Twitter is adding more global firepower to its ambitions to cosy up to broadcasters and TV advertisers: it is buying France’s Mesagraph, and it is also acquiring the UK’s SecondSync (a key partner of Facebook’s). It is also expanding its relationship with Kantar, the market analytics firm owned by WPP who was also an investor in SecondSync, as part of its string of announcements today to further its global reach with its social TV strategy.

Mesagraph works with broadcasters in France such as Canal+, France Télévisions, M6, TF1. SecondSync, meanwhile, works primarily in the UK broadcasting industry, where “through our social analytics products, we’ve enabled clients in the broadcast and advertising industries to realise the value of conversations on Twitter about television,” it notes in its announcement.

With both Mesagraph and SecondSync, Twitter is buying infrastructure: instead of building out more relationships in Europe, these two startups have them in place already. In the case of Mesagraph, it involves working with analytics provider Médiamétrie as well as Microsoft and Mediabrands on marketing. “We’ve learned a lot from our partners and really enjoyed being part of their most innovative projects,” the startup notes in its blog post.

In SecondSync, Twitter is doing two things. The first is adding stronger ties within the UK TV industry. The second is perhaps even more interesting: it is nabbing a crucial relationship that Facebook has in social TV — a relationship that was only announced earlier this year.

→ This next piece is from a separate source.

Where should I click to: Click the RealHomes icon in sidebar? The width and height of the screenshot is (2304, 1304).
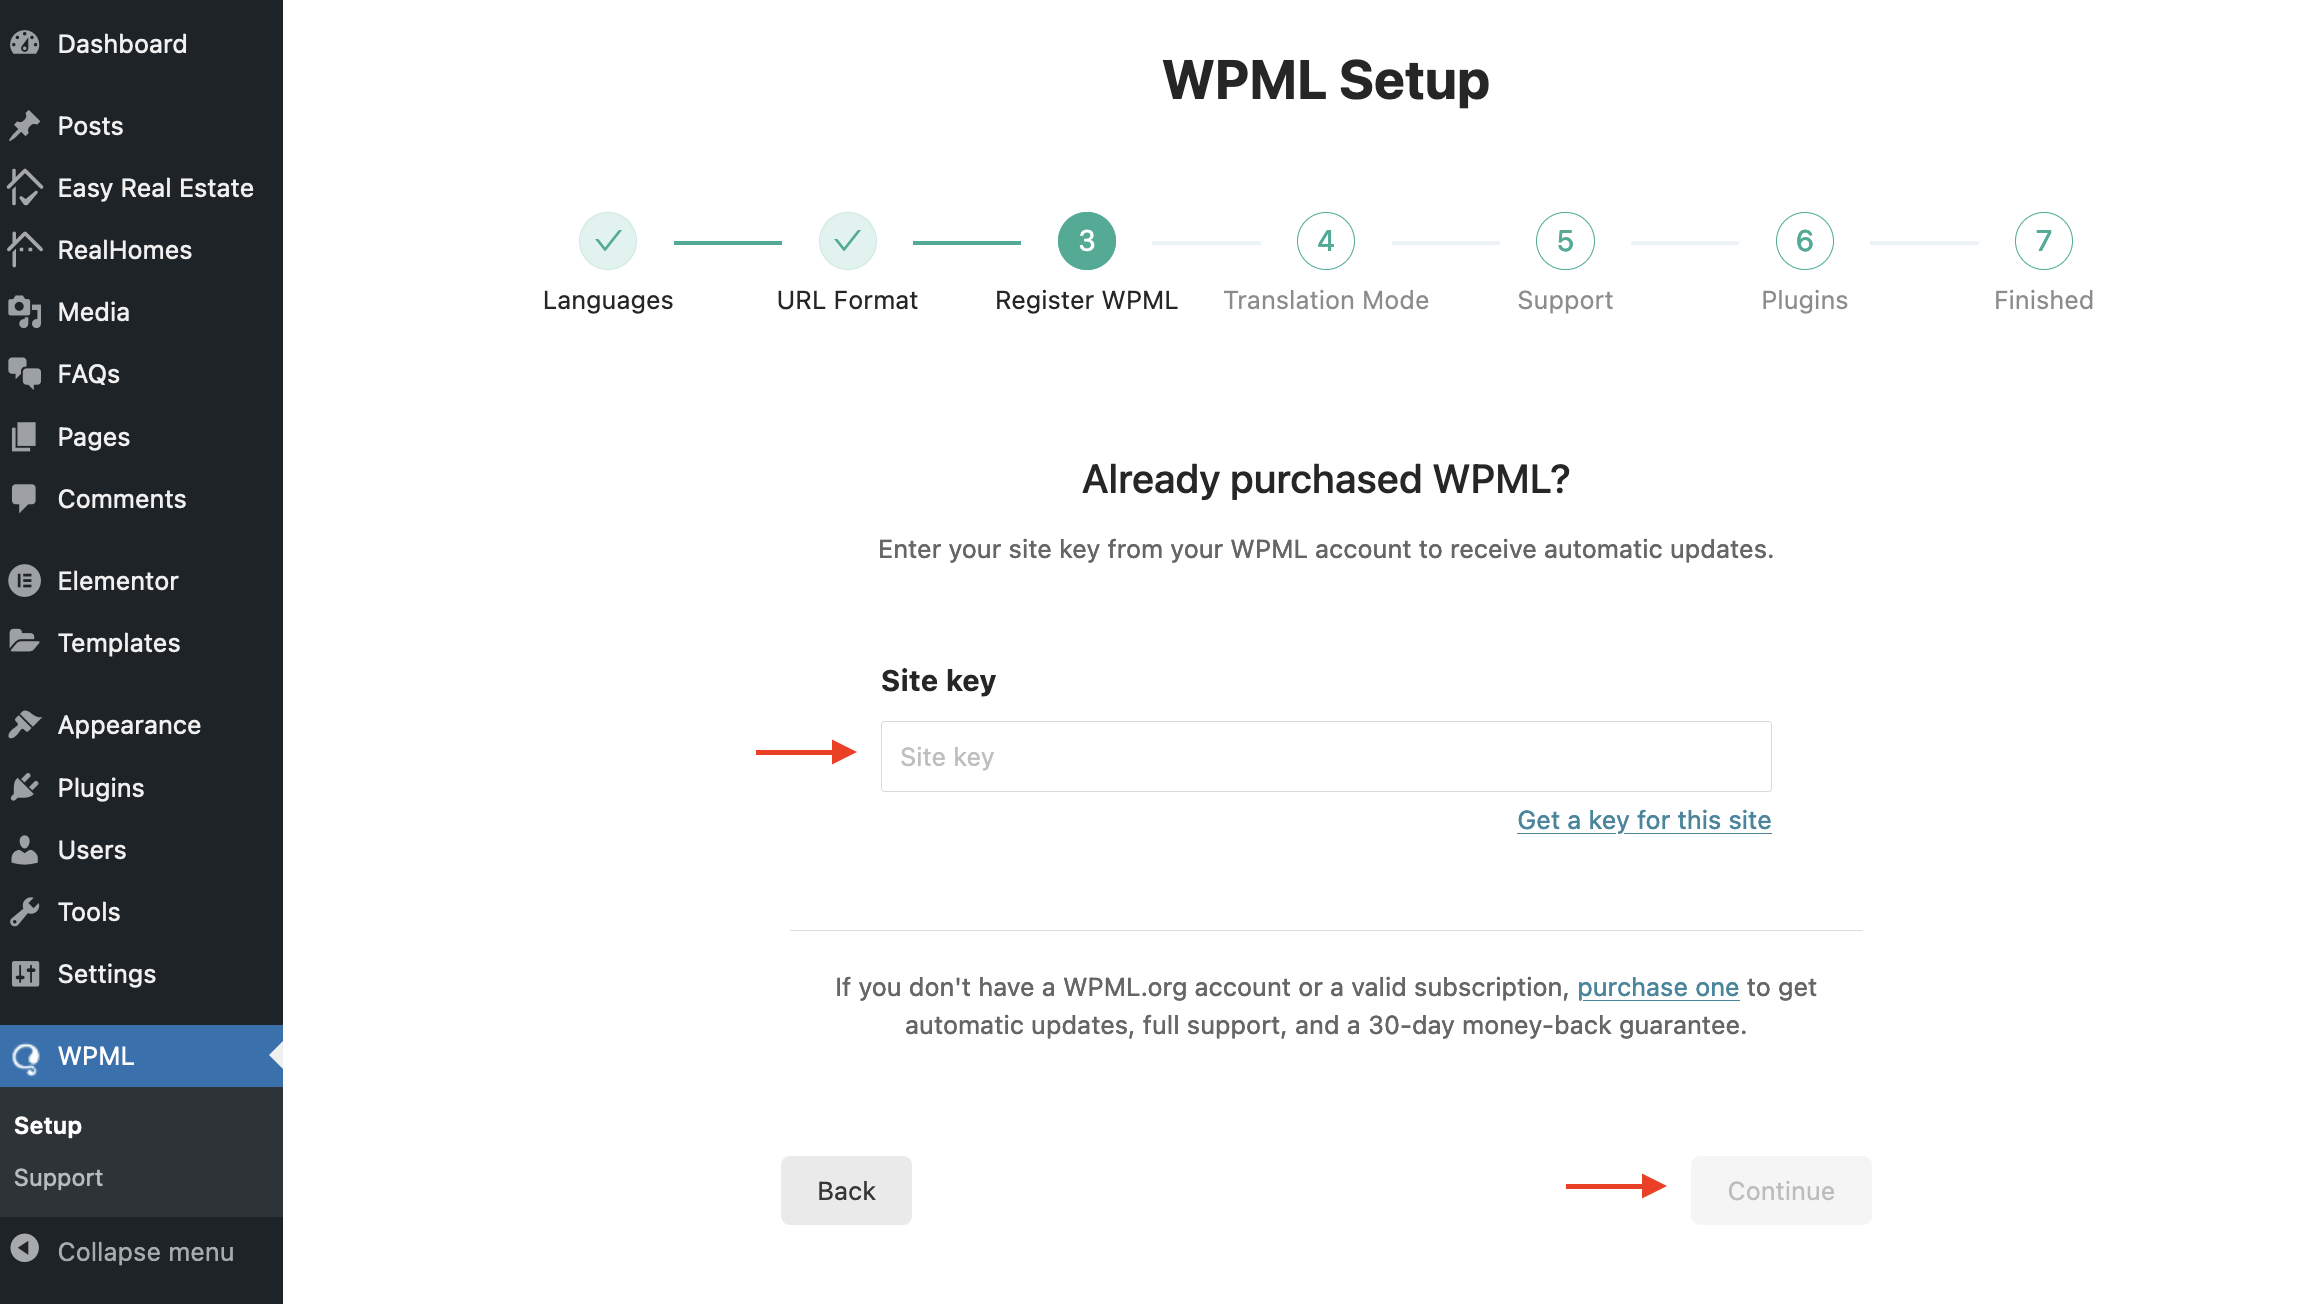click(x=25, y=248)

“On 30th Jan 2014 we announced a partnership with Facebook that extends the reach of our social listening platform to include anonymised interactions from the Facebook platform,” SecondSync notes in its Crunchbase profile. “We’re the only company worldwide with this capability, allowing us to bring social TV analytics from the world’s biggest social network to market. We will launch initially in the UK and USA.”

Terms of the deals were not disclosed but the two acquired companies will be working out of Twitter’s UK office in London. SecondSync says that its existing product will be available for a little while longer, without specifying more details.

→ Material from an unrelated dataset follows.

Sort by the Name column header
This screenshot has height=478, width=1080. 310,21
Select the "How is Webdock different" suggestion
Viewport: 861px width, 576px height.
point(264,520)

The Kantar deal, along with the other news, comes just ahead of the MIPTV conference in Cannes, France, where Twitter has for the past couple of years been growing its presence.

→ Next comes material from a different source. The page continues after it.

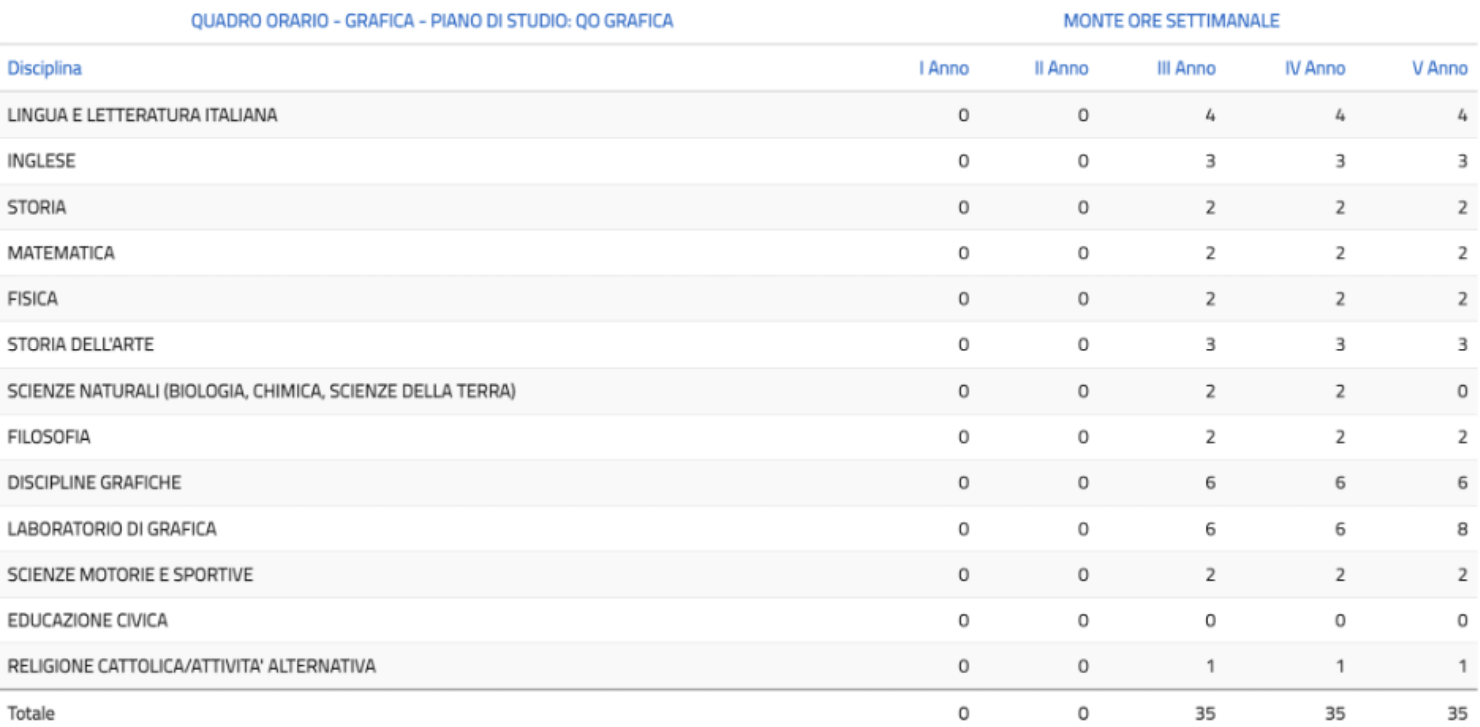Click the LABORATORIO DI GRAFICA V Anno value 8
This screenshot has height=727, width=1480.
1462,529
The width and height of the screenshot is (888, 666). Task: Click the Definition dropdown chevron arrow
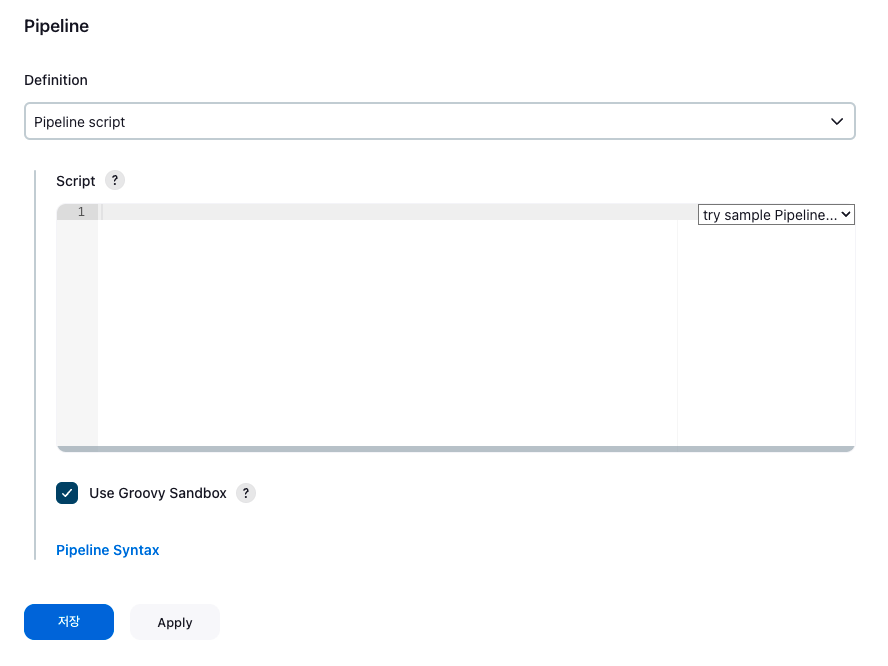(x=836, y=121)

The Kantar deal is not new: the pair had been working together since August 2013 to provide measurement and analytics data in the UK and Spain. Now they are expanding that to the Nordics, Russia, parts of Africa and southeast Asia — to mirror the markets where Twitter collectively has more users than in the U.S.

The partnership is also extending beyond TV content and to a new service that Twitter is calling “Data of Now” that will focus on real-time metadata around advertising, consumer insight, brand equity and media measurement. Effectively, this will sit alongside the TV data to provide a “360-degree” picture of the television and advertising landscape. (And when you think about it, this makes a lot of sense since a lot of the response to TV ads can be delayed but also bolstered well after the initial point of delivery.)